To try to put a name on what you've observed, what you're really doing is
emulating a call-by-name [1] evaluation strategy, in which you want an
expression to be evaluated at the time the asynchronous callee needs the
value, rather than when the call is scheduled. Some languages (like Scala)
have specific syntax for this, but in other languages, you emulate this
behavior by wrapping the expression in a function, and calling that function
when you want the expression to be evaluated.

The closure facilitates this by letting you bind names in the expression to
variables in the outer scope. These variables aren't available to the actual
caller of the function (somewhere in setTimeout's implementation) to be bound
to the function's arguments in the "normal" way. So really, you find that
there are two basic ways to make variables available to a function's scope:
the invoker of the function can bind the function's arguments to values in its
scope, or the function can bind variables from any of the scopes that enclose
it, namely all of the enclosing functions. (There's also `this`, but that's
another story.)

A much better use case is if you want an event handler to have access to the
state of the object that registered it. If you bind the event handler within
that object's scope, you can refer to that state within the event handler, and
whenever it fires, the current value of state will available from the
enclosing scope. This comes up all the time for me when writing Backbone apps.

* * * * * * * * *

## PROMPT A
Recast the records from the line with "This screenshot has width=841, height=411." to the line with "click(791, 51)" as a Markdown table with the columns Row and Line, leaving out blank lines.
The records have nothing to do with the passage on closures.

* * * * * * * * *

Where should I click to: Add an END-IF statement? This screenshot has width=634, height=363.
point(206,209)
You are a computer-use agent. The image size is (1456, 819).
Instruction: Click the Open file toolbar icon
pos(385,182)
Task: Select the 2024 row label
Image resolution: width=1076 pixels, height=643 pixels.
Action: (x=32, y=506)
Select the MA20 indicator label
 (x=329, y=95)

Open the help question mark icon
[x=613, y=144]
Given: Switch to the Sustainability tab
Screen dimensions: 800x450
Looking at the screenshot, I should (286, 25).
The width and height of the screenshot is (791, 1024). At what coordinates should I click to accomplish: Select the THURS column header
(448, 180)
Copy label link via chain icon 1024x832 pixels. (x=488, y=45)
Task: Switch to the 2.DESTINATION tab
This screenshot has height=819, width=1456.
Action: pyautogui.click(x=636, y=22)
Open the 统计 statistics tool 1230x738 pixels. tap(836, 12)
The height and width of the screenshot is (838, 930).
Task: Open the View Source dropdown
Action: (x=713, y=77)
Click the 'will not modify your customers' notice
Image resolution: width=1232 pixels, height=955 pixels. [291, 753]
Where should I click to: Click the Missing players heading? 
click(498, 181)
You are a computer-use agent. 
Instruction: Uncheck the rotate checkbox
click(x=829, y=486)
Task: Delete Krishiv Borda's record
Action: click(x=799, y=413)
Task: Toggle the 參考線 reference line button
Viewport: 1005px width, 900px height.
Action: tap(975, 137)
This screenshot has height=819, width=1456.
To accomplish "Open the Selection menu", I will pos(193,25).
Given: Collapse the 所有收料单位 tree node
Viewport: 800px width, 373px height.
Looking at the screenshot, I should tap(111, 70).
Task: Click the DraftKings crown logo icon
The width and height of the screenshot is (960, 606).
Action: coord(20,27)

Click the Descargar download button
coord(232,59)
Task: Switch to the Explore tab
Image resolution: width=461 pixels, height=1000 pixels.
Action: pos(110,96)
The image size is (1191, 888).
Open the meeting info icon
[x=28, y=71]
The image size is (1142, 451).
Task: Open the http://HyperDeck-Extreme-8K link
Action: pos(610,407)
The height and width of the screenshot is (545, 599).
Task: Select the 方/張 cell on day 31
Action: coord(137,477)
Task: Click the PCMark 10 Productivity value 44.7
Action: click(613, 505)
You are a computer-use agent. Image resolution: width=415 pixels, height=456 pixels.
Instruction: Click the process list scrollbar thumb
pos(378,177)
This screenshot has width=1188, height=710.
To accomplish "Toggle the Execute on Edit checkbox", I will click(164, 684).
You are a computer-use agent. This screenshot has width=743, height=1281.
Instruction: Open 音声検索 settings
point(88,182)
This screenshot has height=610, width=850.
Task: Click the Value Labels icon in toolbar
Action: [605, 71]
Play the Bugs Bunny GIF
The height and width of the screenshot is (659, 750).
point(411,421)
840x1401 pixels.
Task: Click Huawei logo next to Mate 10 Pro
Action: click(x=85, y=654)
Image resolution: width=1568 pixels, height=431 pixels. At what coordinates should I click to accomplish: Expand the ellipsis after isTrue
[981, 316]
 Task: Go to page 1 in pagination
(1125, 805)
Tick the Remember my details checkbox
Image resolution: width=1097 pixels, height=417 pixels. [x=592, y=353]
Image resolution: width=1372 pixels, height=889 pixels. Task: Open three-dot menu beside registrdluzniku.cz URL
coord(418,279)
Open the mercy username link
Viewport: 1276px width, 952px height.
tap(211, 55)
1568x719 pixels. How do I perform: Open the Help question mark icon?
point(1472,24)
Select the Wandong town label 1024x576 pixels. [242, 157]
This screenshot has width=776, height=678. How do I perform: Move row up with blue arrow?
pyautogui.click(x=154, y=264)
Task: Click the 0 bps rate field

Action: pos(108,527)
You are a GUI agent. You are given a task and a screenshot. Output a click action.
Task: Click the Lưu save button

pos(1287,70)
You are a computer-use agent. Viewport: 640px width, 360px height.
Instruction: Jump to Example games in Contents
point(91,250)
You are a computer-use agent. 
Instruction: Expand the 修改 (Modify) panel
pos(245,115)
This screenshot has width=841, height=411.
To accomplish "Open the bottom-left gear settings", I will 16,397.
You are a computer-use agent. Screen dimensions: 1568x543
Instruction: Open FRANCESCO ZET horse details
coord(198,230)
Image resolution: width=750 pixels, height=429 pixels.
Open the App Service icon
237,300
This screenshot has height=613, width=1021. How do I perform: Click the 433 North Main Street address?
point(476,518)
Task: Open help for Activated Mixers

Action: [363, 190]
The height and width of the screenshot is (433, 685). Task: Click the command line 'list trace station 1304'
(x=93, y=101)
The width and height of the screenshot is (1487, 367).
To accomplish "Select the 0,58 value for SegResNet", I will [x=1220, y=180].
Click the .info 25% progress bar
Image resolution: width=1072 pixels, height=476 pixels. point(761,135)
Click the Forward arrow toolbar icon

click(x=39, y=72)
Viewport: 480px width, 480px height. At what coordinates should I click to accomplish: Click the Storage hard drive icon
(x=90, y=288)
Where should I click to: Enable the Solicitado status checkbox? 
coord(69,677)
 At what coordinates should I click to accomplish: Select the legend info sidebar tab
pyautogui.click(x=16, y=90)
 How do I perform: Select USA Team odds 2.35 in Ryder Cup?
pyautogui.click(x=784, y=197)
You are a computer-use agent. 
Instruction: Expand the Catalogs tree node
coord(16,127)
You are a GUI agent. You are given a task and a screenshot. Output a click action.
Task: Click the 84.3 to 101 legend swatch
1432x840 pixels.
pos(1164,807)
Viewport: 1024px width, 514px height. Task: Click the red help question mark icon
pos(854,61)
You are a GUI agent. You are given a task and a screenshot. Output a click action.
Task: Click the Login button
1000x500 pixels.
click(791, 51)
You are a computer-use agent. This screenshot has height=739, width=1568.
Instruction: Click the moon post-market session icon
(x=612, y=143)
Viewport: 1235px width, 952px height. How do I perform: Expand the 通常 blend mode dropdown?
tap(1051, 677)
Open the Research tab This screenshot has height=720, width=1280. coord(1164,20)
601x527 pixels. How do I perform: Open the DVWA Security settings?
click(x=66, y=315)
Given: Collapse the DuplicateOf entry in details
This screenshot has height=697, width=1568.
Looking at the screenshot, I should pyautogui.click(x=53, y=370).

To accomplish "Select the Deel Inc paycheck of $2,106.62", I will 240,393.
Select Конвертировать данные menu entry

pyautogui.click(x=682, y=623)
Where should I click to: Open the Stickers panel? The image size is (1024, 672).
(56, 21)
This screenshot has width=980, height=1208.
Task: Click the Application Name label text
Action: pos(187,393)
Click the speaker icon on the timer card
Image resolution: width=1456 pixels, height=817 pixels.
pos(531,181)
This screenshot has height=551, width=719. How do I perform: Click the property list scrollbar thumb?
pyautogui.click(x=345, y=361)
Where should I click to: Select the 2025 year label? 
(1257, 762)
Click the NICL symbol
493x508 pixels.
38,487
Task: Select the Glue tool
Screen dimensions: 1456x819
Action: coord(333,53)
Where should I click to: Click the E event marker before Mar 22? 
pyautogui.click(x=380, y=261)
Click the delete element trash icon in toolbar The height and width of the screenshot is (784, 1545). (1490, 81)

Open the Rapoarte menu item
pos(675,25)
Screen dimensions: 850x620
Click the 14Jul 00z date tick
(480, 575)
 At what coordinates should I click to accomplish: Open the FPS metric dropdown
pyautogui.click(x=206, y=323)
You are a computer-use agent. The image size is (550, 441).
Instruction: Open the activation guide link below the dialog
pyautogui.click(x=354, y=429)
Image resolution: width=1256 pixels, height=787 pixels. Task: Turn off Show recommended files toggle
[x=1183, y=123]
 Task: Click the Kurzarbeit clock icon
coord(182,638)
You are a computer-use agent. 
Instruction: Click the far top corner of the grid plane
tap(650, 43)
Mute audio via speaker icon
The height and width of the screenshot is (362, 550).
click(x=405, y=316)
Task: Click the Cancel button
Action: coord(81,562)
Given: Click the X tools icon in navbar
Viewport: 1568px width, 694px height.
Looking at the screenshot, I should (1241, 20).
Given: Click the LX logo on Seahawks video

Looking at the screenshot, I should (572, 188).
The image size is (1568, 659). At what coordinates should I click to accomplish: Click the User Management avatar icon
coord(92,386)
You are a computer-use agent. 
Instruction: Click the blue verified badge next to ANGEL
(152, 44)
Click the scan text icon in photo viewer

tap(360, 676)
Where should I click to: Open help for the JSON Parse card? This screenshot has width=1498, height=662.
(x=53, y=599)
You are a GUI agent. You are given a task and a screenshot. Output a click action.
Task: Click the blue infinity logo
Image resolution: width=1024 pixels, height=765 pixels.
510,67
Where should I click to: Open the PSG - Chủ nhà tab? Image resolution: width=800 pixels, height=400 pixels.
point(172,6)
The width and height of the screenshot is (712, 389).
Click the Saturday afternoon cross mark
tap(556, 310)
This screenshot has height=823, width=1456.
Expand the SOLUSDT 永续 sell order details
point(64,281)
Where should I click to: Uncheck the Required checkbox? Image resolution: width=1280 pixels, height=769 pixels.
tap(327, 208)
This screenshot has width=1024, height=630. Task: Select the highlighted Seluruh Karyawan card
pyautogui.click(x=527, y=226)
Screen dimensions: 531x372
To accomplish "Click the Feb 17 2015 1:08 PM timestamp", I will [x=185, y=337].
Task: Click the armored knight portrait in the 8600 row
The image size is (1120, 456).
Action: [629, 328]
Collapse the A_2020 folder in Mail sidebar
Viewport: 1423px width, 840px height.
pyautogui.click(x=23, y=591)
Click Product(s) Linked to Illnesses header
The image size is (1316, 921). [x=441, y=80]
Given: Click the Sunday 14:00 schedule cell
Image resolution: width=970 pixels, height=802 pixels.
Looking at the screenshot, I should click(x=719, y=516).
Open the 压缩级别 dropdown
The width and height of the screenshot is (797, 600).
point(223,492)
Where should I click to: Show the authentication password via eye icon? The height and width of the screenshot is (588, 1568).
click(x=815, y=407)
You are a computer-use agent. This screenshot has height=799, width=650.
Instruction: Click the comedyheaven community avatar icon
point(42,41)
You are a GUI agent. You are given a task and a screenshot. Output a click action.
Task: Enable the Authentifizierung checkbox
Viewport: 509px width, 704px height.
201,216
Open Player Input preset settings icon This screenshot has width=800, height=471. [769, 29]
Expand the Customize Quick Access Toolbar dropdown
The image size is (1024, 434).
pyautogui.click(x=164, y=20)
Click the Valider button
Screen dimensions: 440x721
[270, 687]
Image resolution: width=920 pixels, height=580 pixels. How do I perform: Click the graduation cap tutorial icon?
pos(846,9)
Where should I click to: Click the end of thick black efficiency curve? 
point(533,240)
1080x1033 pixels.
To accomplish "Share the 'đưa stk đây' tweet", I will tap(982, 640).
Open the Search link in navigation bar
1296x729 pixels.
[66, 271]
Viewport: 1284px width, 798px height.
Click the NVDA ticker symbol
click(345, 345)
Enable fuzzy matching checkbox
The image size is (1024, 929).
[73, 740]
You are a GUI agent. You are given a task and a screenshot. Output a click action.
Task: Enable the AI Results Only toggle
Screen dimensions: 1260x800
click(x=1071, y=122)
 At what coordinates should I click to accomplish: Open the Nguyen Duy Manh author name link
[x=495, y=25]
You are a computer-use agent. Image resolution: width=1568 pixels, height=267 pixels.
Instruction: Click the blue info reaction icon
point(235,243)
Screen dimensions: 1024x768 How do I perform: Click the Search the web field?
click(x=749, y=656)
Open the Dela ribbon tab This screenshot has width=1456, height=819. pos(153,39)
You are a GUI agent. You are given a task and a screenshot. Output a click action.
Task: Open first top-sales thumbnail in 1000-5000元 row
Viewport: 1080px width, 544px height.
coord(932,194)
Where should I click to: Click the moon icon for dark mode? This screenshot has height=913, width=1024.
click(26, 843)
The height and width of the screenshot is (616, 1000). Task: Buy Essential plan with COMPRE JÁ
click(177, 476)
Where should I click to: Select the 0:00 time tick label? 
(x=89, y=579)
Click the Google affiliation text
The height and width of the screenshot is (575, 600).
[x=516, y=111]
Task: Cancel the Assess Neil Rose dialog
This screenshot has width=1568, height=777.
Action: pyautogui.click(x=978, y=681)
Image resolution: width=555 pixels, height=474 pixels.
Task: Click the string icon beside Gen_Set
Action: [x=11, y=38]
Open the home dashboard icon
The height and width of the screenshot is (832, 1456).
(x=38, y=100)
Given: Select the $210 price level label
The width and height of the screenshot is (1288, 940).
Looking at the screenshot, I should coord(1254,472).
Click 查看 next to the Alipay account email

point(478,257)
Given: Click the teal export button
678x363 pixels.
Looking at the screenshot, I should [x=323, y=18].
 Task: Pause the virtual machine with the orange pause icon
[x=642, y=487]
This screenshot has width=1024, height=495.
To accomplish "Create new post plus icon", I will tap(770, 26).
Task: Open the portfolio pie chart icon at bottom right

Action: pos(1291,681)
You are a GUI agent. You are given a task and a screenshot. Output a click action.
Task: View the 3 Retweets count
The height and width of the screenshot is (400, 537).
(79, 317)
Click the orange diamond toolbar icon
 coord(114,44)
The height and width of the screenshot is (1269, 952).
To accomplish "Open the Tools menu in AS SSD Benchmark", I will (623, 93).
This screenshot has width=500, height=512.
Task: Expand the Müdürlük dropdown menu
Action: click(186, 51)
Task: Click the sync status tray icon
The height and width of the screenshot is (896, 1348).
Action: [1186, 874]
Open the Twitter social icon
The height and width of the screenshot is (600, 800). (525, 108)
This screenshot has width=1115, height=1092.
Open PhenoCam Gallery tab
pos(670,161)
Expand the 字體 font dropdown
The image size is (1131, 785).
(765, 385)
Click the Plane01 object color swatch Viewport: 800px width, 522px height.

* * * * * * * * *

## PROMPT B
Rewrite the passage on closures from "The closure facilitates" to "another story.)", putting "lambda" in place of "closure".

## COMPLETE OUTPUT A
| Row | Line |
|---|---|
| 1 | This screenshot has width=841, height=411. |
| 2 | To accomplish "Open the bottom-left gear settings", I will 16,397. |
| 3 | You are a computer-use agent. Screen dimensions: 1568x543 |
| 4 | Instruction: Open FRANCESCO ZET horse details |
| 5 | coord(198,230) |
| 6 | Image resolution: width=750 pixels, height=429 pixels. |
| 7 | Open the App Service icon |
| 8 | 237,300 |
| 9 | This screenshot has height=613, width=1021. How do I perform: Click the 433 North Main Street address? |
| 10 | point(476,518) |
| 11 | Task: Open help for Activated Mixers |
| 12 | Action: [363, 190] |
| 13 | The height and width of the screenshot is (433, 685). Task: Click the command line 'list trace station 1304' |
| 14 | (x=93, y=101) |
| 15 | The width and height of the screenshot is (1487, 367). |
| 16 | To accomplish "Select the 0,58 value for SegResNet", I will [x=1220, y=180]. |
| 17 | Click the .info 25% progress bar |
| 18 | Image resolution: width=1072 pixels, height=476 pixels. point(761,135) |
| 19 | Click the Forward arrow toolbar icon |
| 20 | click(x=39, y=72) |
| 21 | Viewport: 480px width, 480px height. At what coordinates should I click to accomplish: Click the Storage hard drive icon |
| 22 | (x=90, y=288) |
| 23 | Where should I click to: Enable the Solicitado status checkbox?  |
| 24 | coord(69,677) |
| 25 |  At what coordinates should I click to accomplish: Select the legend info sidebar tab |
| 26 | pyautogui.click(x=16, y=90) |
| 27 |  How do I perform: Select USA Team odds 2.35 in Ryder Cup? |
| 28 | pyautogui.click(x=784, y=197) |
| 29 | You are a computer-use agent.  |
| 30 | Instruction: Expand the Catalogs tree node |
| 31 | coord(16,127) |
| 32 | You are a GUI agent. You are given a task and a screenshot. Output a click action. |
| 33 | Task: Click the 84.3 to 101 legend swatch |
| 34 | 1432x840 pixels. |
| 35 | pos(1164,807) |
| 36 | Viewport: 1024px width, 514px height. Task: Click the red help question mark icon |
| 37 | pos(854,61) |
| 38 | You are a GUI agent. You are given a task and a screenshot. Output a click action. |
| 39 | Task: Click the Login button |
| 40 | 1000x500 pixels. |
| 41 | click(791, 51) |

## COMPLETE OUTPUT B
The lambda facilitates this by letting you bind names in the expression to
variables in the outer scope. These variables aren't available to the actual
caller of the function (somewhere in setTimeout's implementation) to be bound
to the function's arguments in the "normal" way. So really, you find that
there are two basic ways to make variables available to a function's scope:
the invoker of the function can bind the function's arguments to values in its
scope, or the function can bind variables from any of the scopes that enclose
it, namely all of the enclosing functions. (There's also `this`, but that's
another story.)